Lebanon bridges hit, Hizbollah-Israeli battles rage
BEIRUT, Aug 4: Israeli air strikes today destroyed three highway bridges north of Beirut stalling several UN aid convoys for civilians caught up in Israel's expanding conflict with Hizbollah in Lebanon.
With no action to end the 24-day-old war emerging from the United Nations, fierce fighting raged in the south as Israeli troops tried to expand seven small border enclaves they control.
The bombing of bridges in the Christian heartlands north of the capital cut off the main coastal highway to Syria.

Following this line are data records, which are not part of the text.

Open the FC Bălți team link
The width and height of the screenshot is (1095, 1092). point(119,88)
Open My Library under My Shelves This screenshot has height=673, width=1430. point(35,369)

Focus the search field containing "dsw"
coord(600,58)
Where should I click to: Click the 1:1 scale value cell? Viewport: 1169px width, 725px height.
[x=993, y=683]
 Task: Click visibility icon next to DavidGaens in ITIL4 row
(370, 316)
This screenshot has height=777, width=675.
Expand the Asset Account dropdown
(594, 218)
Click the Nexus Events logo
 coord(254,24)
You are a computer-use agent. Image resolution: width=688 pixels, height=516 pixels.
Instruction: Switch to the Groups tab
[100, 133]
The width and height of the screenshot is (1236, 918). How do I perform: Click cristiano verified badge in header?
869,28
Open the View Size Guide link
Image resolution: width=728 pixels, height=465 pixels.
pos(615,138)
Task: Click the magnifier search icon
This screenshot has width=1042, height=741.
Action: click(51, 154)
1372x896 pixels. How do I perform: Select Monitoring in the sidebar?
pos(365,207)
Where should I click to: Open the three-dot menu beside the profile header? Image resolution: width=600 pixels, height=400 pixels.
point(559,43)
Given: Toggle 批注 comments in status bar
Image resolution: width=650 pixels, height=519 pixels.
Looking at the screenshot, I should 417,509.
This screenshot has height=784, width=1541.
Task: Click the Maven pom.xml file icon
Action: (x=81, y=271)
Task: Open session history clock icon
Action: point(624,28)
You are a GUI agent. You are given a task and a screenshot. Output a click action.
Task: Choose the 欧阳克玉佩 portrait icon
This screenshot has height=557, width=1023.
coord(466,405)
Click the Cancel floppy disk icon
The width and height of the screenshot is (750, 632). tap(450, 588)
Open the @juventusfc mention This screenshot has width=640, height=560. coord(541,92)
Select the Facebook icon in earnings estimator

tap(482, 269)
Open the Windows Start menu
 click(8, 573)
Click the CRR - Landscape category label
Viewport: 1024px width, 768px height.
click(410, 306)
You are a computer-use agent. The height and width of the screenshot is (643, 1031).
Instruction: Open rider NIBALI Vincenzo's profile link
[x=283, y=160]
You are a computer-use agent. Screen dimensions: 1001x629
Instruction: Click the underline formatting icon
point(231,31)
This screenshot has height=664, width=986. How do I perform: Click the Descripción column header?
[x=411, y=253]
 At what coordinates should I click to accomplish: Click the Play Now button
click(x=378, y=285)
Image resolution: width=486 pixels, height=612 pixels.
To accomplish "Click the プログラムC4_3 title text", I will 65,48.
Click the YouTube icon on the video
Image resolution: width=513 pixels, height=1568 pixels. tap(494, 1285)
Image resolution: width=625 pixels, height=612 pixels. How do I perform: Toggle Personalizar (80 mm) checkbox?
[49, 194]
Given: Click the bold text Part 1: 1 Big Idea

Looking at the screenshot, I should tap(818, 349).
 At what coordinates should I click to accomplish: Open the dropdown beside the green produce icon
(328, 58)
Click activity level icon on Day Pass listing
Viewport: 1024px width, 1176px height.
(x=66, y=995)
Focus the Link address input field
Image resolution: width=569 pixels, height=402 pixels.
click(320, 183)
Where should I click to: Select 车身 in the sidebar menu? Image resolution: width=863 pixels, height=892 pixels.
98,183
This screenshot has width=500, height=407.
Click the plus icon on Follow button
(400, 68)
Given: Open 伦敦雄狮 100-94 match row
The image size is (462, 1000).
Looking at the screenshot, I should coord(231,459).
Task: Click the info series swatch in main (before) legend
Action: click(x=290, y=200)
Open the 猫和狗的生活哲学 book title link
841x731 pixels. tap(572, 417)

''It's really a major setback because we used this highway to move staff and supplies into the country,'' said Astrid van Genderen Stort of the UN refugee agency UNHCR. ''If we don't have new material coming in, we will basically be paralysed.'' Israeli raids have already wrecked the main Beirut-Damascus highway, although mountain roads still offer a perilous passage.
Prime Minister Fouad Siniora said yesterday Lebanon had only enough fuel for another week due to an Israeli blockade.
More than 150 Israeli air strikes hit targets across the south and artillery pounded border areas as Hizbollah tried to stop new Israeli incursions near Markaba and a strategic hill near the coastal town of Naqoura, security sources said.
''The thuds of explosions are continuous,'' a Lebanese security source said. ''There's an air strike every few minutes.'' Hizbollah fighters, setting roadside bombs and firing anti-tank missiles, killed five Israeli soldiers around Markaba, Al Arabiya television said. Israel has not confirmed the report.
Israel's army said it had killed 10 Hizbollah guerrillas.
Israel renewed its bombing of Lebanese civil installations a day after Hizbollah attacks killed eight civilians and four soldiers, the heaviest one-day Israeli toll of the war.
At least 693 people in Lebanon and 68 Israelis have been killed in the conflict ignited by a cross-border raid in which Hizbollah captured two Israeli soldiers on July 12.
At least five people, including a Lebanese army soldier, were killed and 12 wounded in the bombing of the bridges, the Red Cross said. Another soldier was killed in overnight strikes on the Ouzai slum area near Beirut airport, the army said. Bombs punched sections out of the bridges, spewing rubble and twisted metal over passing cars.
Israeli air strikes also hit the Beirut-Damascus highway near the Syrian border, as well as other roads in the Bekaa Valley. Bombs shook Beirut's Hizbollah-dominated Shi'ite suburbs, where previous strikes had already levelled some areas.
British Prime Minister Tony Blair delayed the start of his holiday today to work on a UN ceasefire for Lebanon. ''He thinks the next few days will be critical,'' a spokesman said.
US Assistant Secretary of State David Welch will visit Beirut tomorrow for talks with Lebanese officials on ways to end the war, Lebanese political sources said.
Siniora, angered by an Israeli air raid that killed 54 civilians, told Secretary of State Condoleezza Rice to stay away from Beirut last Sunday, insisting on an immediate ceasefire.
The political sources said Welch would meet Siniora and other officials to discuss efforts at the United Nations to broker a ceasefire and deploy an international force in south Lebanon more robust than the UN peacekeepers already there.
The United States and France were to hold more talks to try to bridge their differences over a draft UN resolution.
Washington wants an international force in southern Lebanon immediately after a truce. France, a likely leader of the force, wants the troops to move in only after a permanent ceasefire.
Malaysia will contribute 1,000 troops to a UN peacekeeping force for Lebanon once a ceasefire is in place, state news agency Bernama quoted its military chief as saying.
Hizbollah's leader, Sayyed Hassan Nasrallah, offered on Thursday night to halt rocket attacks on Israel if the Jewish state ceased its bombardment of Lebanon, but he also threatened to lob missiles at Tel Aviv if Israel bombed central Beirut.
Israel has also launched an offensive in the Gaza Strip recover another captured soldier and stop Palestinian rockets.
Israel killed three Palestinians in the southern Gaza Strip today as it launched air strikes on militant targets that also wounded four people, witnesses and medics said.
At least 164 Palestinians, more than half of them civilians, have been killed since Israel's Gaza offensive began on June 28.